Voici certains des sujets abordés dans les dix-sept nouvelles de ce livre. On reproche souvent aux recueils de ce type de contenir des textes inégaux, voire hétérogènes. Rien de tout cela ici. Si chacun raconte des histoires différentes, ces dernières auraient toutes pu figurer dans la rubrique faits divers d’une gazette du sud de l’Indiana. Chaque morceau raconte l’histoire de gens simples, plutôt ordinaires dans l’ensemble, dont la vie bascule subitement pour une raison ou pour une autre, et rarement pour le meilleur. À travers les destins tragiques de ces quelques personnages, Frank Bill nous dépeint avec une plume acérée les conditions de vie difficiles de l’Amérique profonde d’aujourd’hui et ce qu’elles entraînent. Au fil des histoires, tout y passe : l’alcoolisme, la drogue, les violences conjugales, les viols, le stress post-traumatique des vétérans des G.I., etc.

 

« À cette époque, personne ne parlait du syndrome de stress post-traumatique. Des dégâts provoqués par la guerre dans le cerveau d’un homme. Des conséquences de ce que celui-ci avait pu voire, entendre et faire avec d’autres. De même, la maltraitance des femmes était un sujet tabou. On ignorait le problème, tout simplement. C’était l ‘époque où le « jusqu’à ce que la mort nous sépare » était la règle imposée du mariage. Une femme ne quittait pas son mari, elle lui obéissait.

Quand le Mécano battait son épouse, pourtant, la violence ébranlait les murs. Le corps de la malheureuse rebondissait d’une cloison à l’autre comme une boule de flipper, sauf qu’il n’y avait pas de petite musique électronique pour ponctuer le score, juste des suppliques et des excuses étranglées qui ne rencontraient aucune pitié.
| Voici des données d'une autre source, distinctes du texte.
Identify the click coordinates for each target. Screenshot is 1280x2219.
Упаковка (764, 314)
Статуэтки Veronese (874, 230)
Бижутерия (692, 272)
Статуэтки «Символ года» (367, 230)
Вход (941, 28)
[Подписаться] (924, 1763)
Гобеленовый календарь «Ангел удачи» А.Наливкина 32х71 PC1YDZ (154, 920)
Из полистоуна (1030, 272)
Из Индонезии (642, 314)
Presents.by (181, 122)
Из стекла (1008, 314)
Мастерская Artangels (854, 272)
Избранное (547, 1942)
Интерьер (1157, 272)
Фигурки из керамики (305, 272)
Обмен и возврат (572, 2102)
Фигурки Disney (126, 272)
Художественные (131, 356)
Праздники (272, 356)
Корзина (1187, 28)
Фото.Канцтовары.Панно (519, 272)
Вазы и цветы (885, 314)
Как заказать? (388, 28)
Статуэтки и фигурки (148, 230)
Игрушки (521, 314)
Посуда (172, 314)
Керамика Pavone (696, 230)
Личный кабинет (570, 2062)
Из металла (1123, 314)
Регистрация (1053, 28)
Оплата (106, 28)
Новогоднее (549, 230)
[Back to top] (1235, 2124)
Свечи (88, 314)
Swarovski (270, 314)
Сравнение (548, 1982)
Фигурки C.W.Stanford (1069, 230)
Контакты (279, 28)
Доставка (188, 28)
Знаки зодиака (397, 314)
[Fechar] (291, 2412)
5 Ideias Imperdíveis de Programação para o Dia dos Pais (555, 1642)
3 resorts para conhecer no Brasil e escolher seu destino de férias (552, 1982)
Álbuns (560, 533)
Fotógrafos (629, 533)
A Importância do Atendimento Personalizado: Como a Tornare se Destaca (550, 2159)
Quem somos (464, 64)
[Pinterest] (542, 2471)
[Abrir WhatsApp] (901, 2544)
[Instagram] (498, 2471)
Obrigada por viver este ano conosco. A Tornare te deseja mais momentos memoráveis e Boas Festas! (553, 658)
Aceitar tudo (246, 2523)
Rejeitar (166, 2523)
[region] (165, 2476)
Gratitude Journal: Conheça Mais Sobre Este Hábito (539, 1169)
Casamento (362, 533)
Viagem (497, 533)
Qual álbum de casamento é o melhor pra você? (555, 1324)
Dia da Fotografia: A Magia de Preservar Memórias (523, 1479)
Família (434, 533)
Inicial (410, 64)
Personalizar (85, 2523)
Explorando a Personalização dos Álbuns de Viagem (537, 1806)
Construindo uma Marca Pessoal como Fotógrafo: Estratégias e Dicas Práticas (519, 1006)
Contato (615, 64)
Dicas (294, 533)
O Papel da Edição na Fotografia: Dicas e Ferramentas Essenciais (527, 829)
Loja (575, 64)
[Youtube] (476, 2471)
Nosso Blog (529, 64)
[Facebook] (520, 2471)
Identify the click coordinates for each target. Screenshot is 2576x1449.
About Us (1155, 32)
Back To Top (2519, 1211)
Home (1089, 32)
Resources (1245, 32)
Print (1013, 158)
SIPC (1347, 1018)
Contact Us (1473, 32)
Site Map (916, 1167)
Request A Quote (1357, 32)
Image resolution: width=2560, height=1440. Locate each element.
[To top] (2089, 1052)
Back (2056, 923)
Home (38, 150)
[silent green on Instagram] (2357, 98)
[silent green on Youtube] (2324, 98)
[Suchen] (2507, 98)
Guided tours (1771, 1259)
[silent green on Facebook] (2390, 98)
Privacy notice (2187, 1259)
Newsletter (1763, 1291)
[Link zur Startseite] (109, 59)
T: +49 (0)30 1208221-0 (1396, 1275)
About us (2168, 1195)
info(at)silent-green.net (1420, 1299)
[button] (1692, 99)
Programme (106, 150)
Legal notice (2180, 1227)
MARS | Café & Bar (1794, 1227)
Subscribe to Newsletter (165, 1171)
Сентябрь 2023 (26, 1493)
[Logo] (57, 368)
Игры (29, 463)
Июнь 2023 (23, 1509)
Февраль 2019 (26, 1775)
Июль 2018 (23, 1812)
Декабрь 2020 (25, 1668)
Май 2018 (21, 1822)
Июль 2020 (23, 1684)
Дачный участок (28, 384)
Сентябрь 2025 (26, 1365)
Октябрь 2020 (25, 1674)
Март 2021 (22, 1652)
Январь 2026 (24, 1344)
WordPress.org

Rien que de la sauvagerie. Une fois la porte refermée sur la chambre d’à peine neuf mètres carrés, à peine plus qu’une boîte, la violence traversait les cloisons de Placoplâtre pour aller contaminer le salon. Où, du canapé dont les coussins avachis assuraient une assise confortable, deux adolescentes dévoraient des yeux l’écran du téléviseur noir et blanc. Un téléviseur qui égayait la pièce avec des images de Tom et Jerry – le genre de dessin animé conçu pour distraire les enfants, qui nourrissait leur propre dépendance à la violence. Portes claquées sur différentes parties du corps. Assiettes fracassées sur des crânes. Coups de maillet répondant aux coups de poing dans la chambre d’en face.

Même le joli papier peint de couleur vive ne suffisait pas à la masquer – toute cette laideur dans l’air. Les filles savaient qu’à la moindre tentative de leur part pour défendre la femme, leur mère, elles auraient le droit à un traitement semblable : le déchaînement de dix articulations divisées en deux poings.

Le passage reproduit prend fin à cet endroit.